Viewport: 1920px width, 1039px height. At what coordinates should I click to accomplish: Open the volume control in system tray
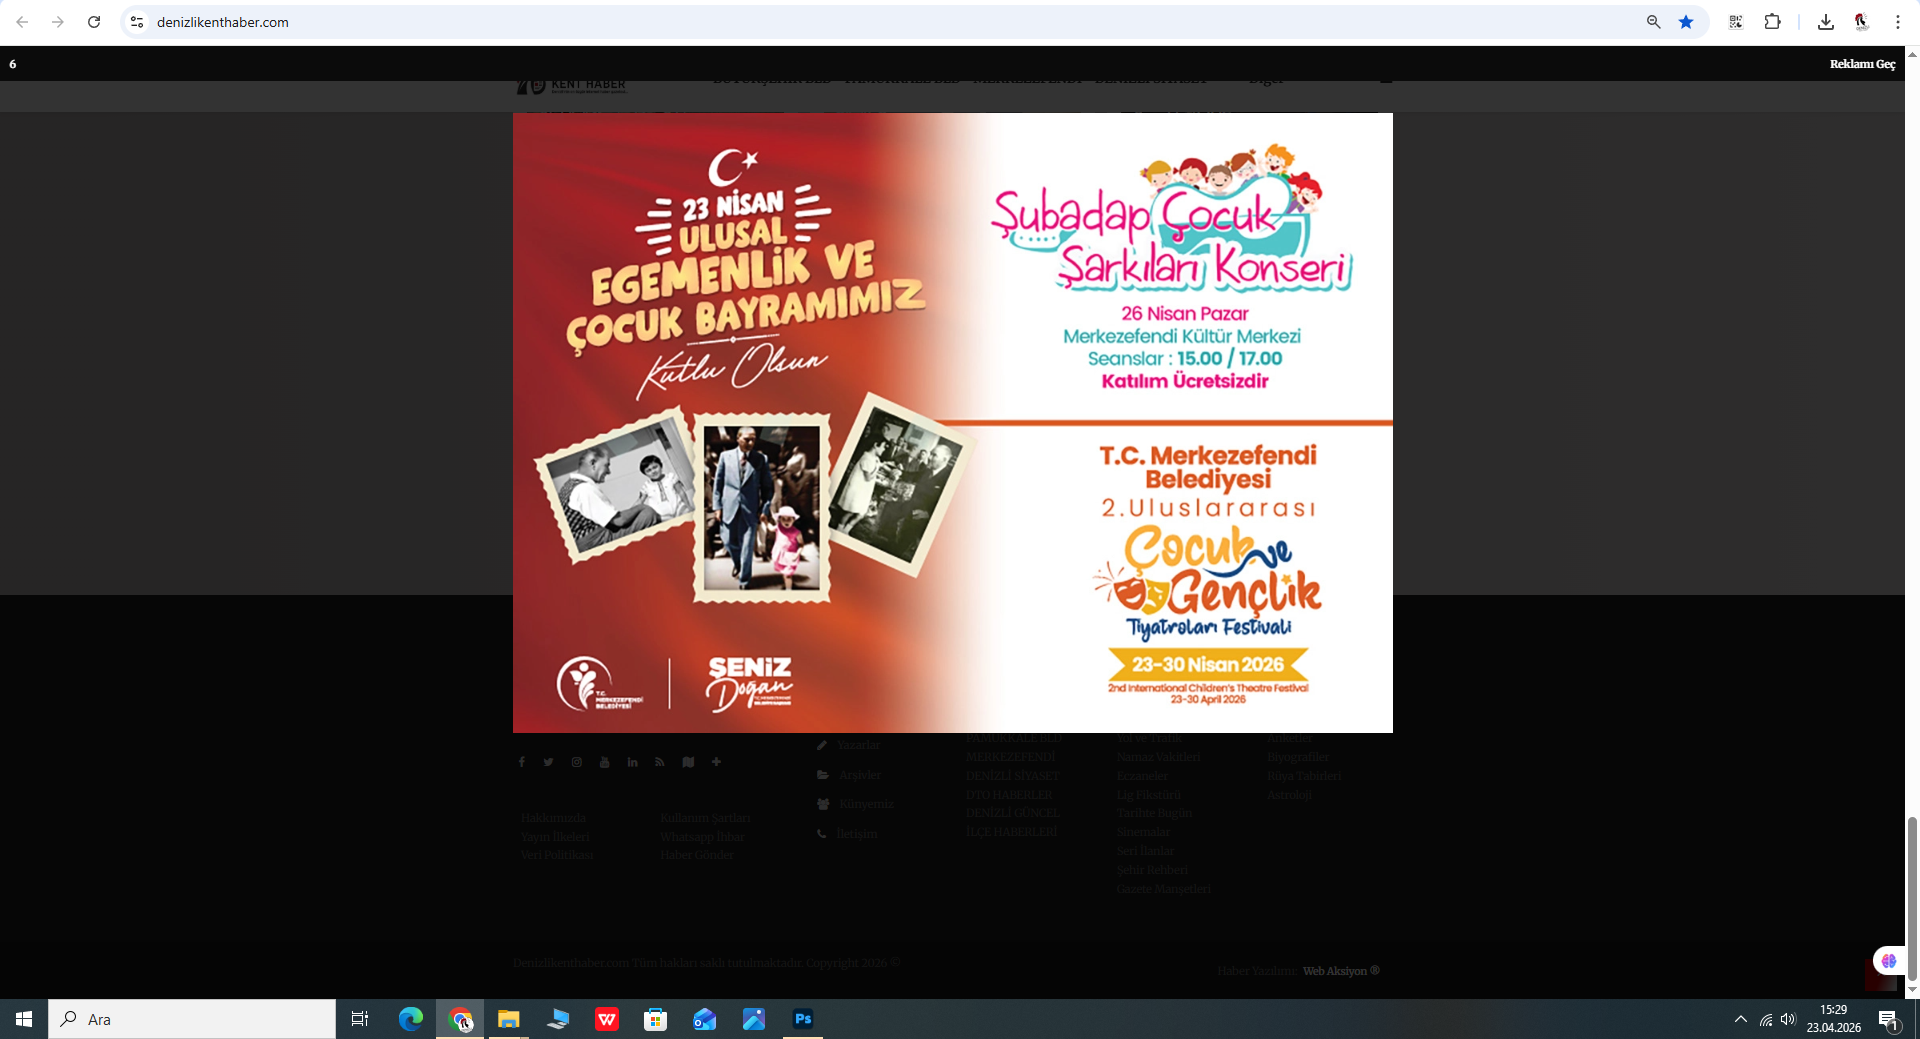point(1788,1019)
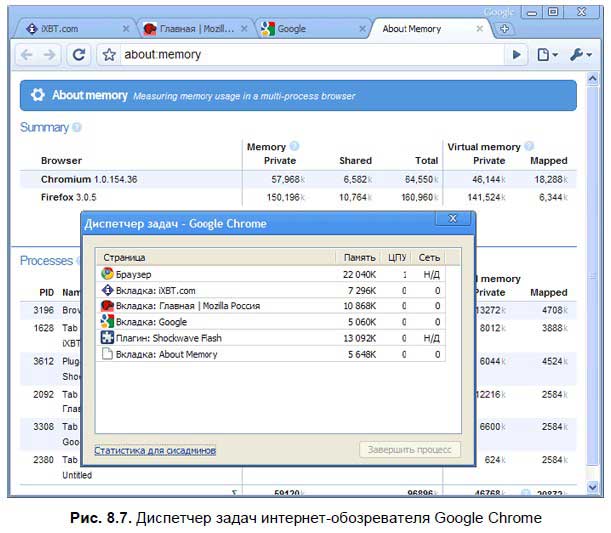
Task: Click the help icon next to Summary
Action: (77, 128)
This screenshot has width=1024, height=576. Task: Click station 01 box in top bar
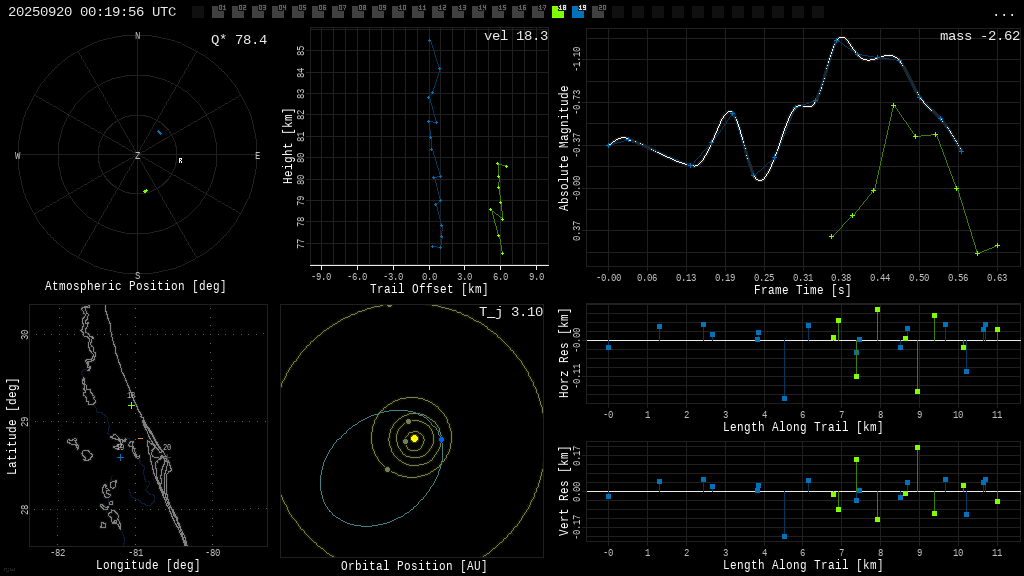pos(218,12)
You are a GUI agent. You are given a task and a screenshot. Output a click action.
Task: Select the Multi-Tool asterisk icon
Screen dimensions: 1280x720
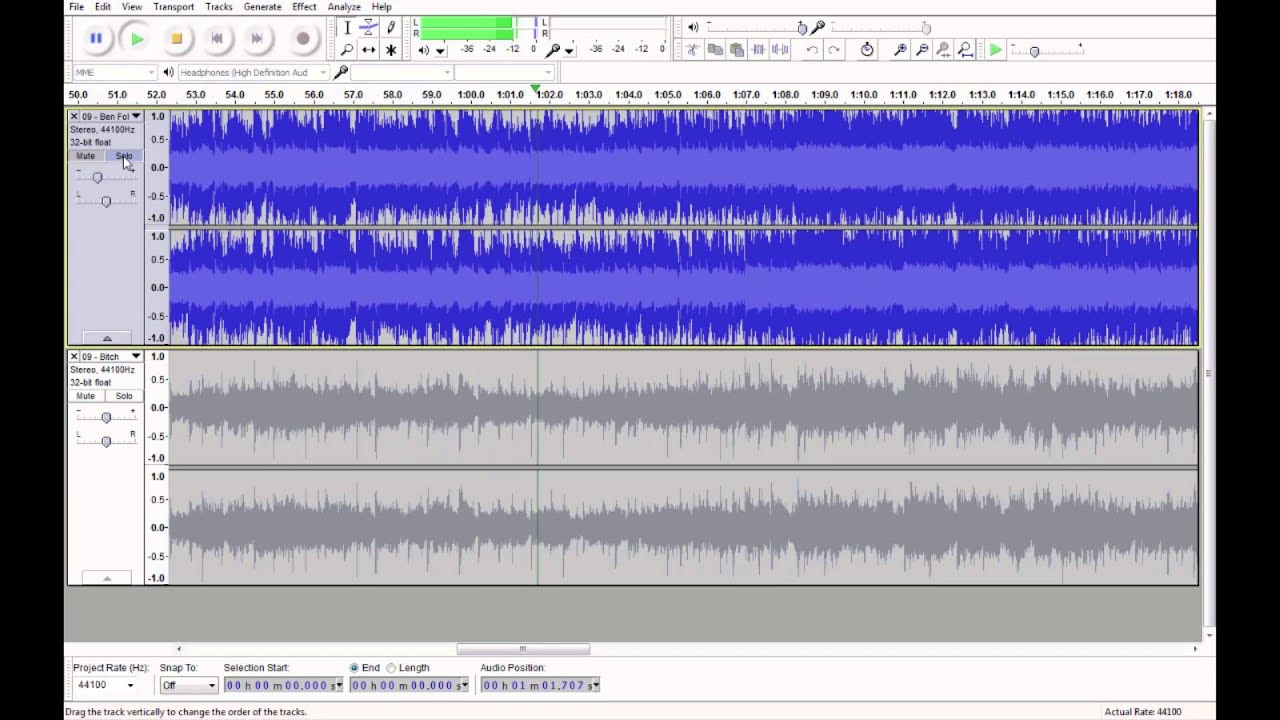tap(391, 50)
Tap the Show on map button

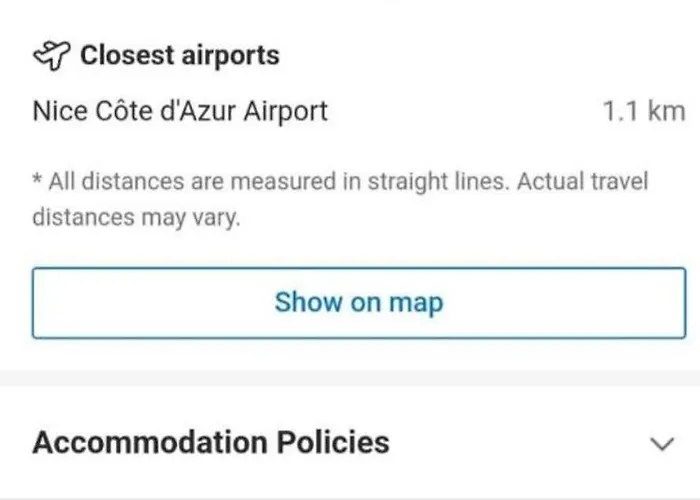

-----

Exercise directions: Please reproduce the whole listing exactly; the pictures stay out.

Reply:
Viewport: 1920px width, 1039px height. At what coordinates should I click to accomplish: Open the volume control in system tray
point(1788,1019)
Task: Click the help icon next to Summary
Action: (77, 128)
This screenshot has width=1024, height=576. Task: Click station 01 box in top bar
pos(218,12)
You are a GUI agent. You are given a task and a screenshot. Output a click action.
Task: Select the Multi-Tool asterisk icon
Screen dimensions: 1280x720
tap(391, 50)
Tap the Show on map button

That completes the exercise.